In my freshman year at boarding school, I attended a talk about time management by the Dean of Residential Life, intended to provide some guidance for us 14 year olds living away from home for the first time. In order to prove his point, which was that we should focus on school and not goof off, the Dean told us about “The Marshmallow Experiment.”

The Marshmallow Experiment, also known as the Stanford Marshmallow Experiment, was conducted in 1972 by Stanford psychologist Walter Mischel in order to study at what age children learn how to delay gratification. Over 600 children between the ages of four and six were offered a plump, delicious-looking marshmallow and told that they could eat it right then and there or wait 15 minutes and receive another marshmallow. Some children turned around so the marshmallow was out of sight. Some sniffed it. Some talked to themselves to distract their attention. Some just ate it right away. Mischel conducted follow-up studies on the children and found that those able to delay their gratification and wait for the second marshmallow had better SAT scores on average, a lower body mass index, and fewer drug problems. Don’t take the marshmallow, I learned, and I would be successful; I remembered this lesson for years to come. But recently, I came to college, and this approach to life was shattered. A new mantra sparked to life and spread like wildfire through youth culture via the internet and word of mouth. This was new. This was edgy. This was YOLO.

What is YOLO? Is it a new brand of low-fat yogurt? No, it’s not. The catchy new acronym for the old saying, “you only live once” originated in recent pop culture. The abbreviation’s etymology can be traced to Drake’s 2011 song “The Motto,” featuring Lil’ Wayne. “You only live once: that’s the motto, nigga: YOLO,” raps Drake. About a month after the song’s release, Zac Efron was photographed in Tokyo with “YOLO” tattooed on the side of his right hand, and the rest is history. Much like Drake, however, most people treated YOLO as a joke at its onset. It’s often said in jest, such as in the YouTube video by tongue-in-cheek meathead caricature, Dom Mazzetti as he describes the day he chose to embrace YOLO as a lifestyle: “I think about brushing my teeth. I don’t do it – only use mouthwash. This time, Imma drink it. YOLO.”

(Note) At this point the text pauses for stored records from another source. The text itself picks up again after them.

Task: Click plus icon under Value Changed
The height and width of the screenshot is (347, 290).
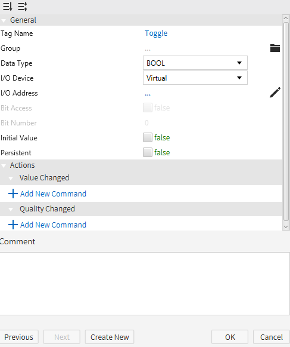Action: click(13, 194)
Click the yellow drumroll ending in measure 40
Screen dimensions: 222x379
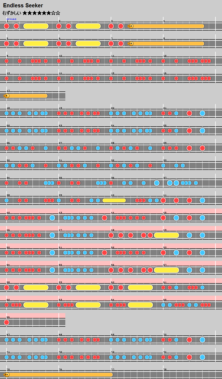[x=114, y=200]
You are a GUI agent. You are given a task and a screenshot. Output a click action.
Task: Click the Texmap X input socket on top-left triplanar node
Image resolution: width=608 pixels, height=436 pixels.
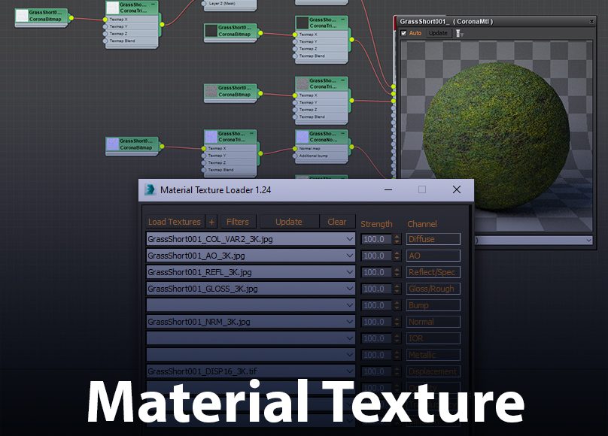[105, 19]
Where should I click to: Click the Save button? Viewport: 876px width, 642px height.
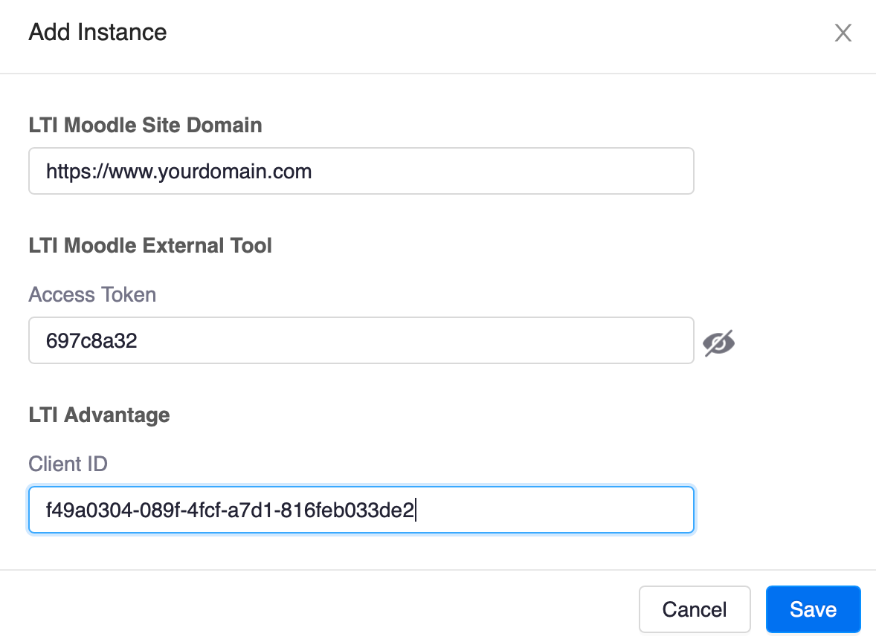(x=813, y=609)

All kidding aside, though, YOLO is very real. It’s a reason to ignore the nagging voice inside your head that knows better and do what you want, when you want. YOLO is the extra few rotations you stayed on that circular spinning platform on the playground when you were six when it was time to go home. YOLO is the charismatic, fun friend you made at summer camp who was the first girl in her middle school to get a belly button piercing and gave your whole cabin henna tattoos. YOLO is relieving yourself in the bushes during frosh week. YOLO as a concept has always been there – a quiet, unnamed temptress lurking in your decision-making prefrontal cortex. But now the low-hanging forbidden fruit has a name. And two weeks ago, I decided to go for it. I mean, you only live once.

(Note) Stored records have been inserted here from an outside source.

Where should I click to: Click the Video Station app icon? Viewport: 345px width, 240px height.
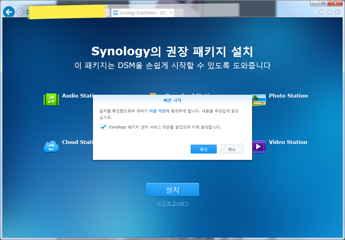[259, 146]
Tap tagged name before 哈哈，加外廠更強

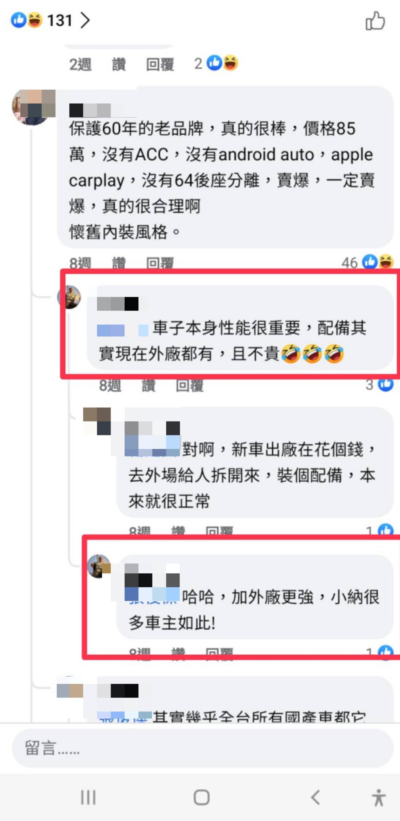point(152,596)
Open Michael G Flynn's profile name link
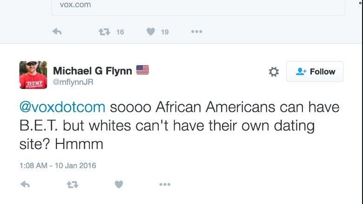The image size is (363, 204). click(x=92, y=70)
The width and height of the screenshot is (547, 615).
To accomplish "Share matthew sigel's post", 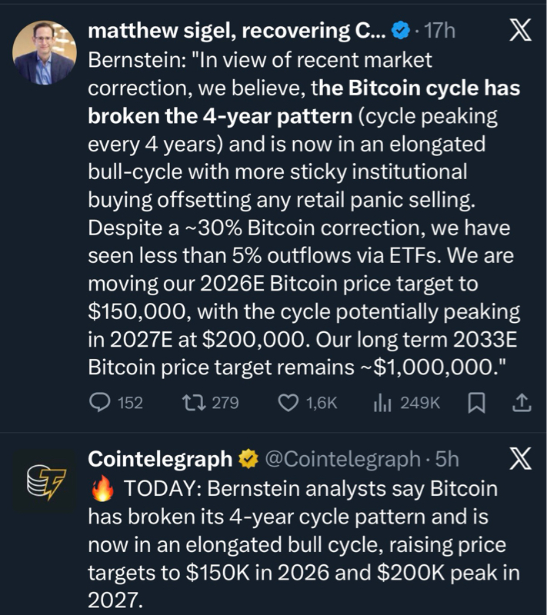I will 521,403.
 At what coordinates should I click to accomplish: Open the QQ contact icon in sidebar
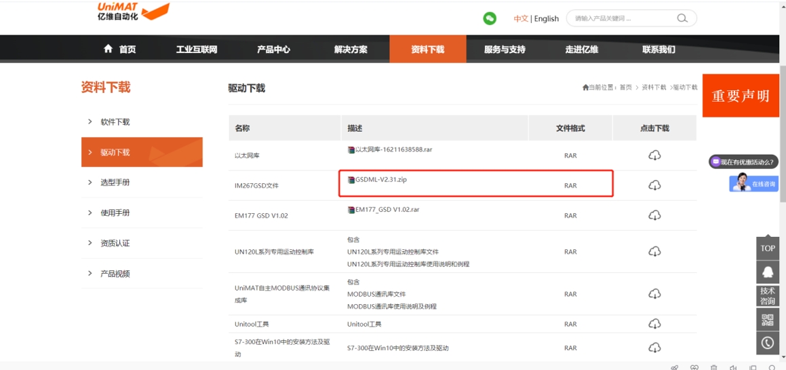pos(768,272)
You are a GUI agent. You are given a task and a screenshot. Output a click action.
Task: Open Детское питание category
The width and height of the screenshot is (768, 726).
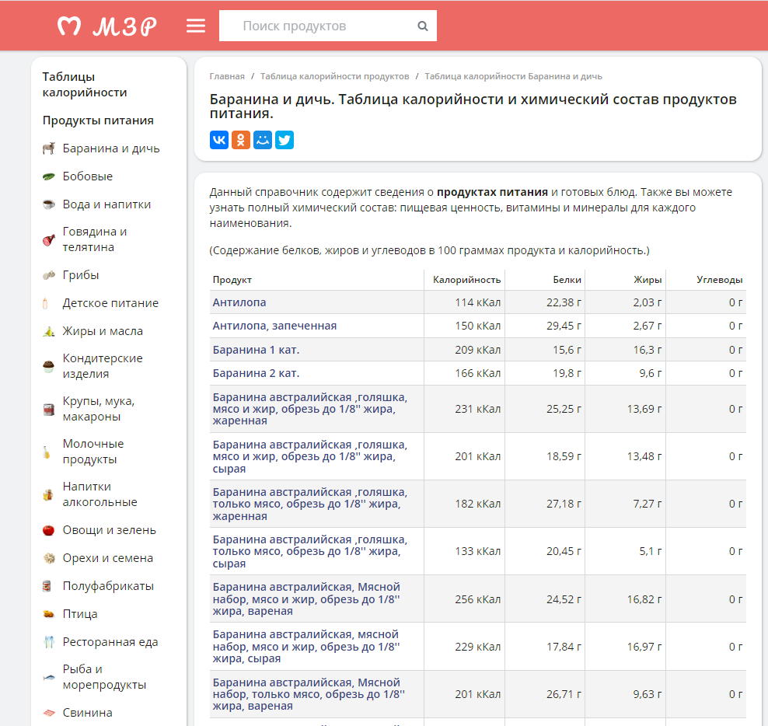click(110, 303)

My week of YOLO began with an ice cream sandwich. Ice cream sandwiches, or “ice sams,” as I like to call them, are delicious. Sandwiches themselves are an incredible food, but a sandwich filled with ice cream embraced on both sides by soft (how does it not freeze?), chocolaty bread that sticks to your fingers is simply, in my opinion, ambrosia. In my mind, ice sams were always a treat that I would have every once in a while. But when I spotted a box of six in the WaWa freezer, one thought came to mind: YOLO. Who cares if they’re 200 calories each, full of preservatives that prevent the bread part from freezing solid, and that I’m lactose intolerant? You only live once! So, I ate an ice cream sandwich every day for a week. I bought cigarettes for the first time ever, and smoked some of them on the roof of a building. I went out five times that week and worked out one time. You only live once.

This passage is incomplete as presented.